By Donna Snyder | email@example.com
As populations continue to rise, there is an increase in the influence people have on the environment and politics, leading us to a separation in community and directly impacting our coastal towns.
According to the United States Census Bureau, there has been a 23.7 percent increase in St. Johns County’s population from April 2010 to July 2015, and the increase is only expected to continue with new developments.
Flagler College coastal environmental science major, Whitney Glinton, is one of many individuals in the area who has noticed the effects this increase is having.
“People see Florida as a place to ‘get away from your city [busy] life.’ Florida is like the California of the east coast. It’s unrealistic that people will stop coming, but the government needs more (environmental) regulations–county regulations. Things have to start locally,” Glinton said.
However, Dr. Matthew Brown, a professor of natural sciences at Flagler College, said there have already been height limits put on buildings in downtown St. Augustine, in addition to over 40,000 acres of preserved wetlands up the coast of Vilano Beach, but population is still becoming an increasing problem. The stalled traffic causes an increase in harmful exhaust emissions, he said.
“I remember just five or six years ago it wasn’t a big deal to get caught coming across the Bridge of Lions because it would only take a few minutes,” Brown said. “Now, the [Bridge of Lions] goes down and you’re stuck coming in from the beach side and the drawbridge is a 30-minute wait.”
Flagler College student Amanda Aydlett agreed that one of noticeable differences over the past few years is the amount of traffic that accumulates on the Bridge of Lions.
“For the people who have been here for a while, one of the major cons of population growth is the traffic, especially downtown and over the Bridge of Lions. More people means more cars, which means more carbon emissions,” Aydlett said.
Brown also said he’s seen a significant correlation between science and current politics, causing more of a separation among individuals than a community, and suggests students and individuals get involved politically in addition to clubs around campus, like Sustain. Sustain informs students about how what they eat affects the planet and fights back against Western food consumption problems.
Glinton said, as a science major, she is concerned about the impact humans could be having on the local environment regarding aspects such as loss in species, pollution and dredging – the removal sediments and debris from bodies of water.
“Animals are being greatly impacted by [population growth]. As a science major, we’ve worked with Fort Matanzas and last time we went they were telling us about the loss of least terns [species of birds] and how they had to have the river dredge,” Glinton said.
She said her best advice for both residence and tourists would be to, “Wake up, be considerate and everything will be better.”
Fort Matanzas’ natural resource management specialist, Kurt Foote, said the problems of population growth, in addition to expanding on the disappearance of least terns.
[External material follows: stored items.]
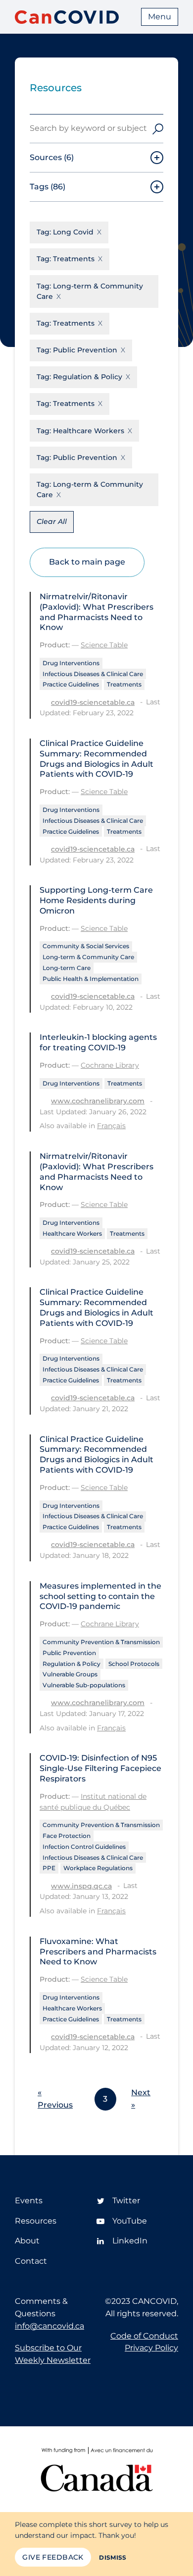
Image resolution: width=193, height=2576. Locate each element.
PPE (49, 1868)
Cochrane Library (110, 1065)
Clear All (52, 521)
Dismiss (113, 2557)
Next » (140, 2099)
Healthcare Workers (72, 1233)
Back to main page (87, 562)
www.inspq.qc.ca (81, 1886)
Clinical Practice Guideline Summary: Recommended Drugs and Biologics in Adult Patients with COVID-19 (96, 759)
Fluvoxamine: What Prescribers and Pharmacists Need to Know (98, 1952)
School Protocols (133, 1663)
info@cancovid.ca (49, 2326)
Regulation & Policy (71, 1663)
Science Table (104, 644)
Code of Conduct (144, 2336)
“Whenever you add that many people to a confined space there are going to be effects,” Foote said.
Many new residents want a fresh slate, causing an increase in deforestation “to make room for the [new] homes, roads, and landscaping.”
Foote said that not only are woods and fields home to plants and animals, which are eliminated or displaced during developments, but the ecosystem services – like oxygen production, water filtration and serving as habitat for pollinators – they provided, are lost or severely diminished by the continuous rise in population.
Whether the increase in people migrating to the area is for temporary or permanent residence, everyone should be accountable for the upkeep of the environment.
“The local economy may benefit from more tourists, but not so much for the environment. One of the major cons of tourism that I have seen is pollution. The people who live here are more appreciative of the environment, but I see tourists litter streets and beaches because they don’t have that same connection with the environment,” Adylett said.
There are two main causes of the drastic decrease in least terns in St. Augustine, and they both can be caused by the influence of humans: land erosion and animal displacement, Foote said.
“Since 2014 the beach and dunes had been experiencing relentless erosion from storms and high tides. If the theories are correct that higher sea levels and more intense storm events are the results of a warming climate and ocean, then the erosion of the park’s beaches can be tied back to climate change and thus human activity,” Foote said.
Regarding animal displacement, there has been an increase in non-native mammalian predators, such as red fox and coyote in the area, due to people converting large areas of Florida’s natural landscape to commercial and residential development, Foote said.
These animals have been forced to adapt to these new areas of displacement, which are creating detrimental effects for the species already inhabiting the area.
Foote wants St. Johns County residents and tourists to be mindful that individual actions can become very significant in both positive and negative contexts.
“When many people reduce what they purchase, re-use something instead of buying new, and recycling their discards, it makes a huge difference in the amount of raw materials that need to be extracted from nature in the first place,” he said.
However, Foote said negative individual actions can be just as significant.
“Littering or walking through the dunes or driving on the beach may not seem that destructive when one person does it, but when compounded by many instances, the environment begins to suffer,” Foote said.
People need to be aware that population equals power and that power can be used for sustainability instead of destruction, he said.
“A collective voice carries immense persuasive power,” Foote said.